__Problem requirements__
The lines running from the one that contains "Instruction: Toggle 王庶's" to the end of the records below are what to reproduce, exactly and without pictures.

Stored data
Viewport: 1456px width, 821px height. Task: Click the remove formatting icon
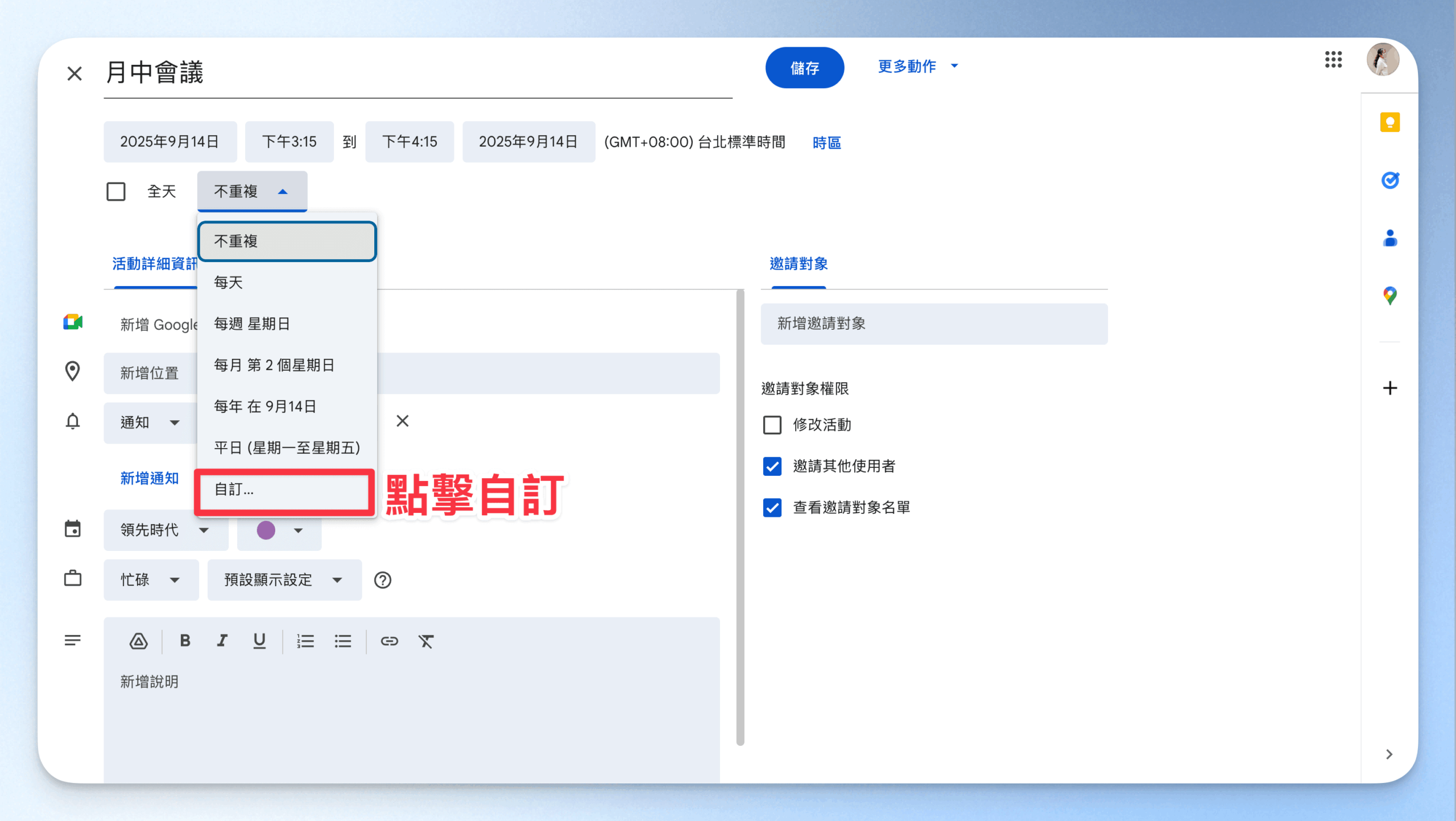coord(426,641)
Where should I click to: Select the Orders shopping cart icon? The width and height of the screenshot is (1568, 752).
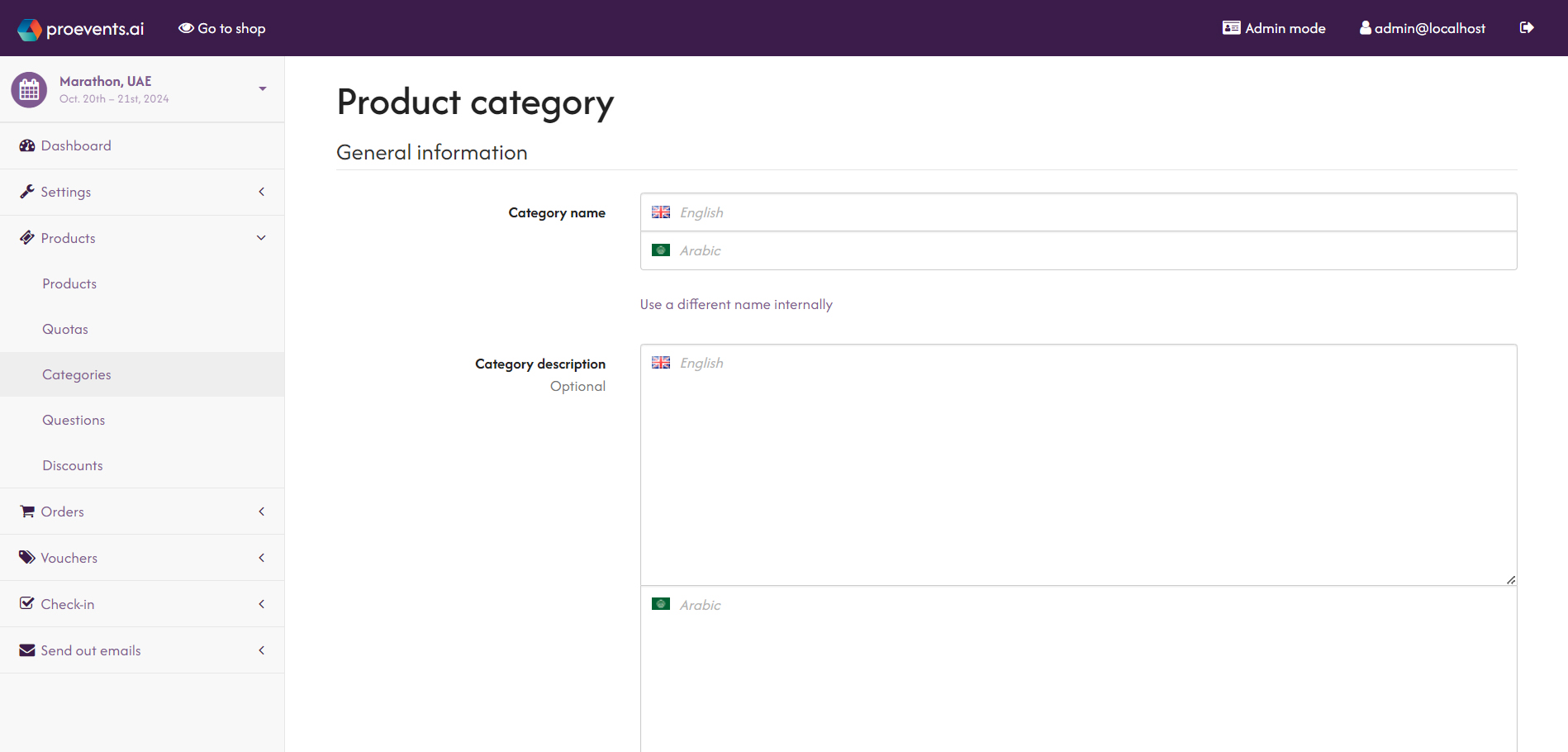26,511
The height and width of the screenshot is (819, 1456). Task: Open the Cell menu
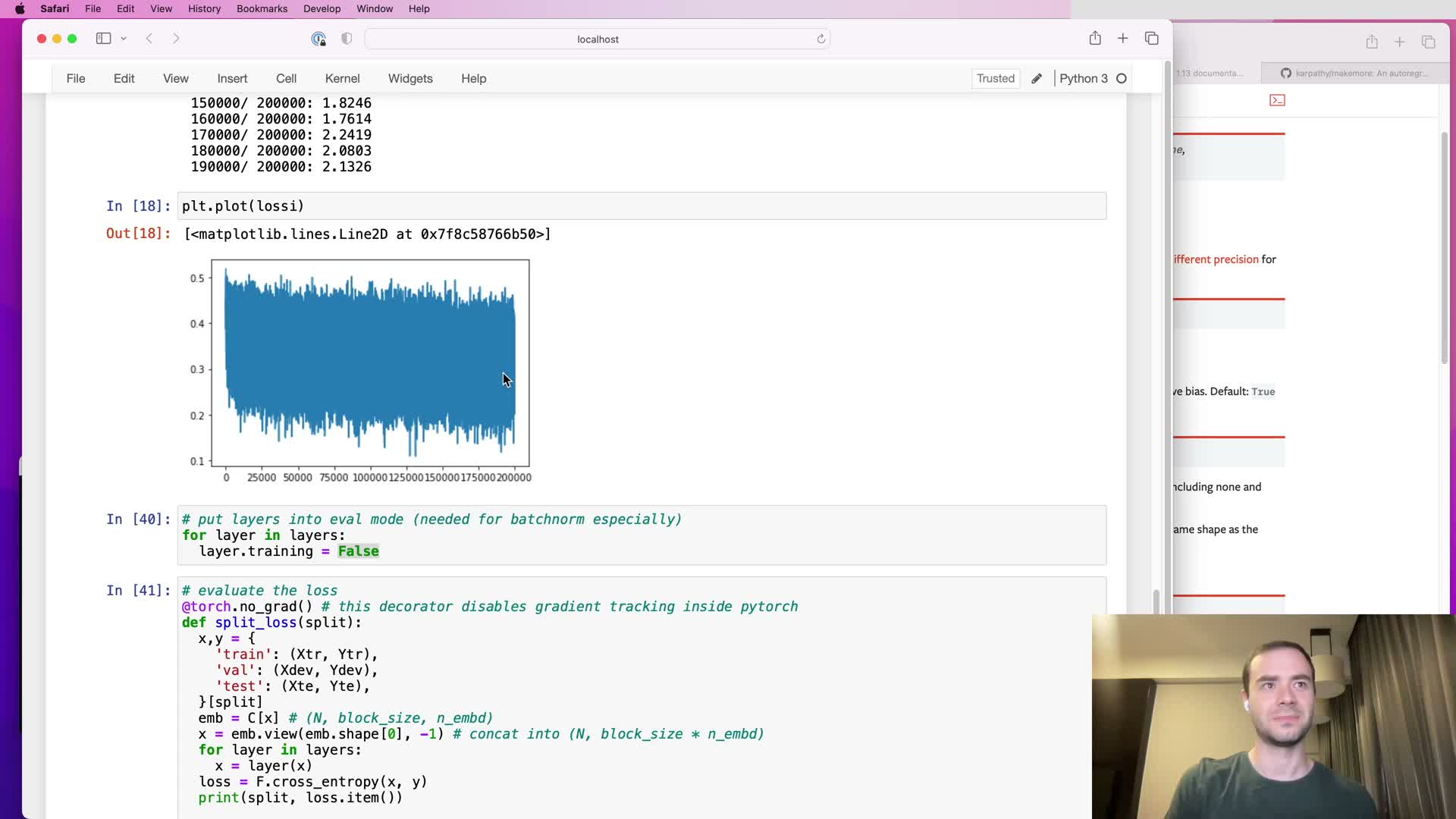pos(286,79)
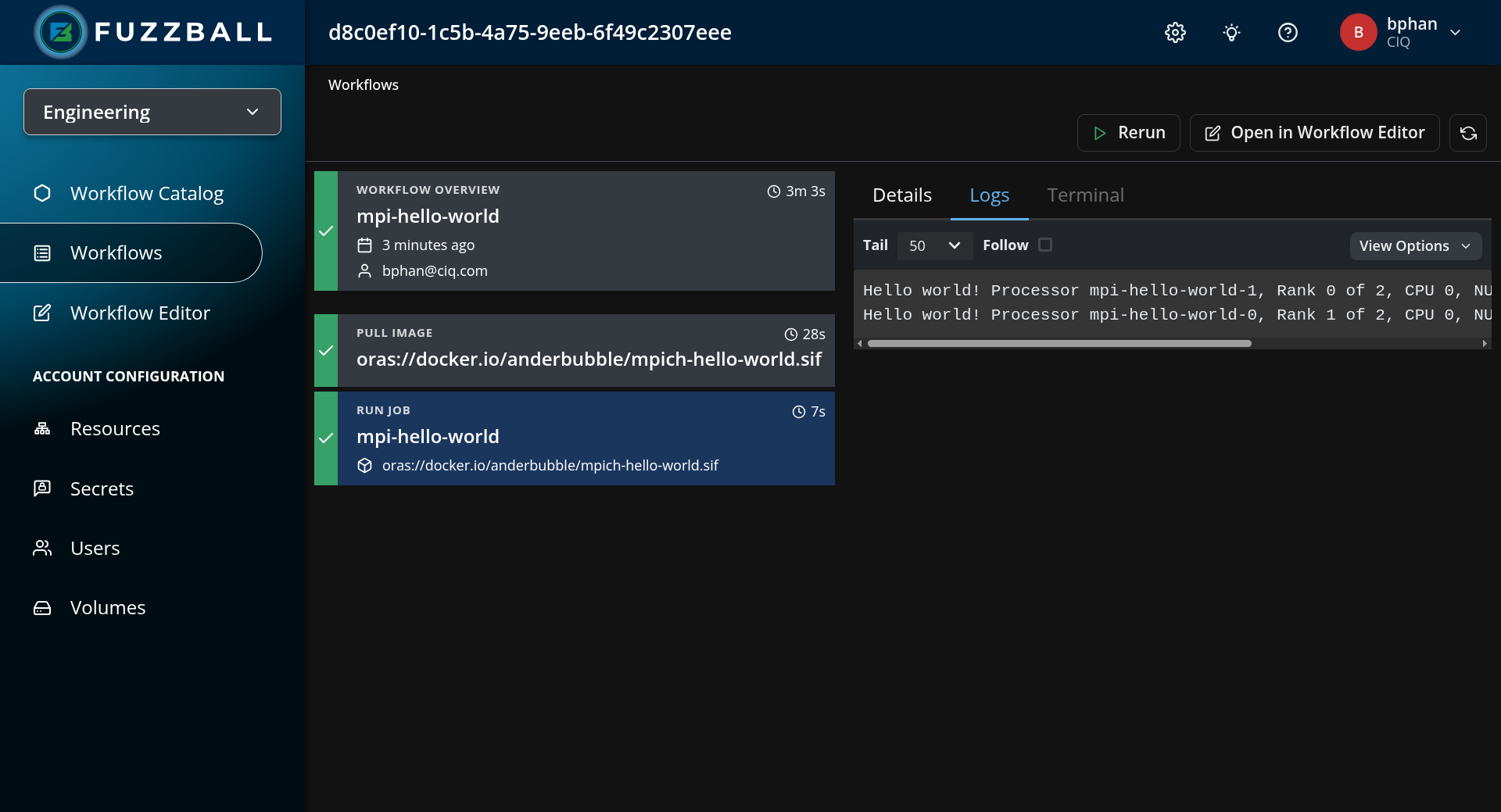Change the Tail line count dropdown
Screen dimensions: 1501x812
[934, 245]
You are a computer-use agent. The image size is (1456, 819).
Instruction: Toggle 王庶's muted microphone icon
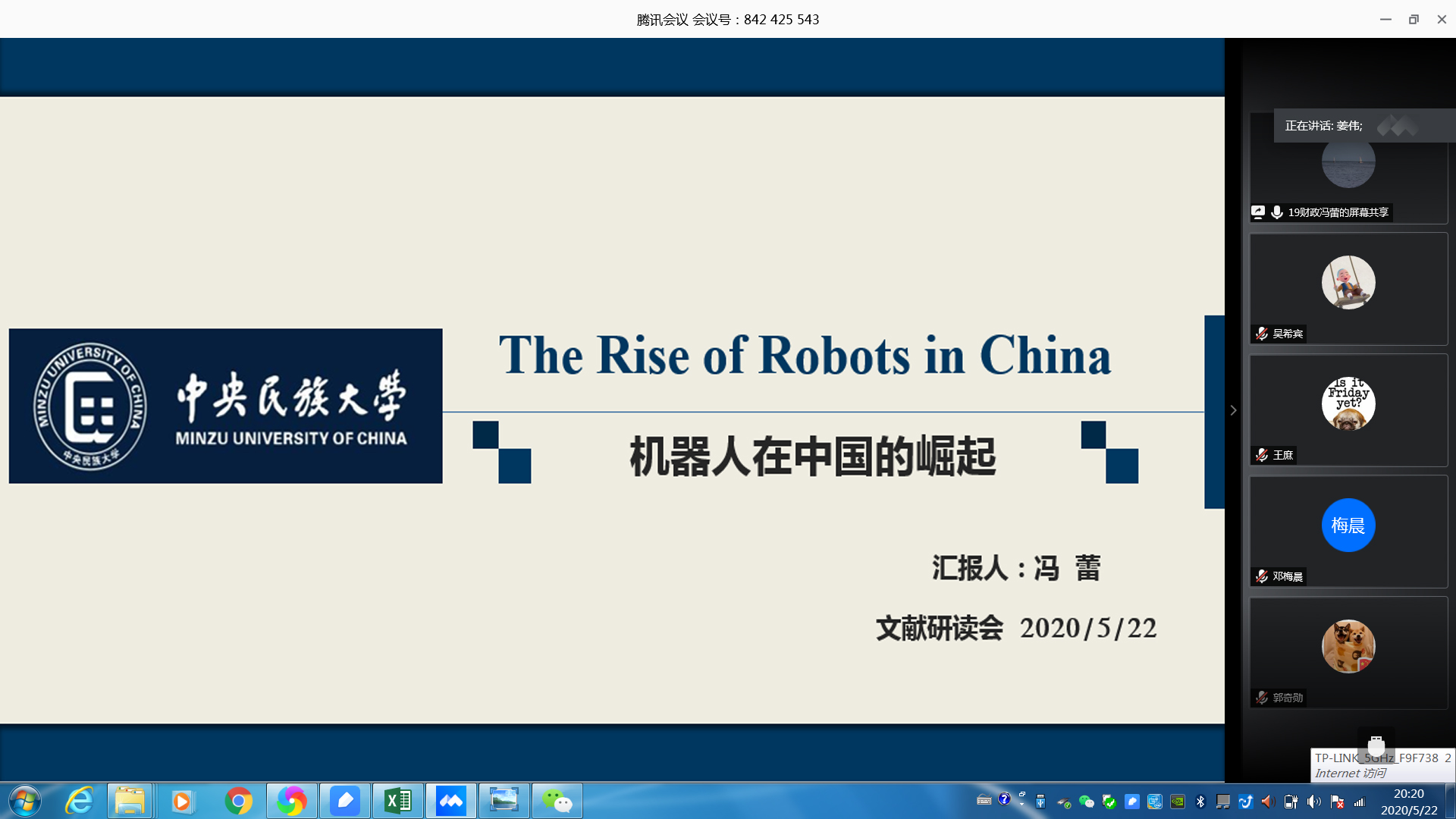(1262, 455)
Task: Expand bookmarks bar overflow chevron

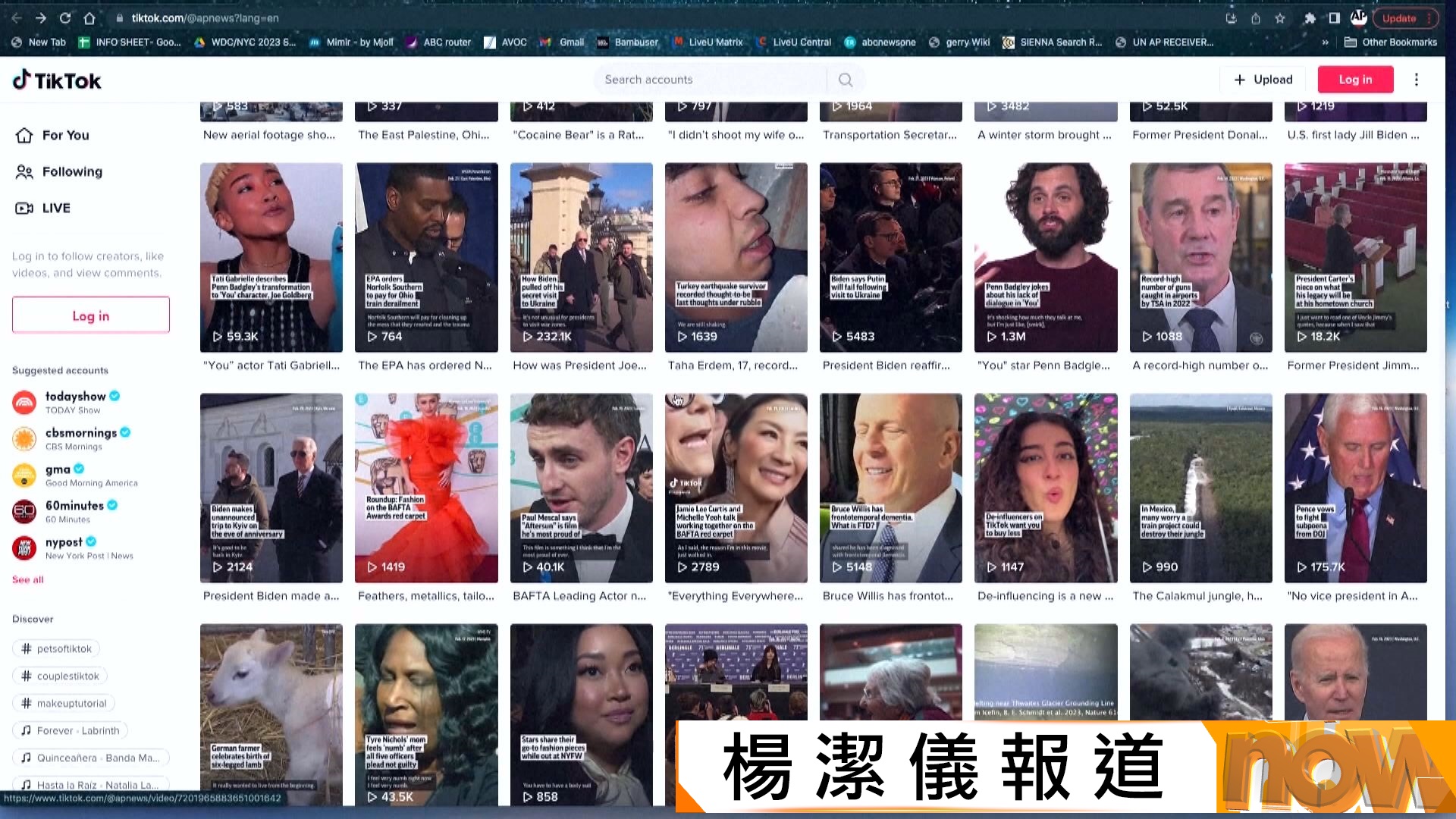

__Written solution__
Instruction: Toggle 王庶's muted microphone icon
(1262, 455)
Task: Expand bookmarks bar overflow chevron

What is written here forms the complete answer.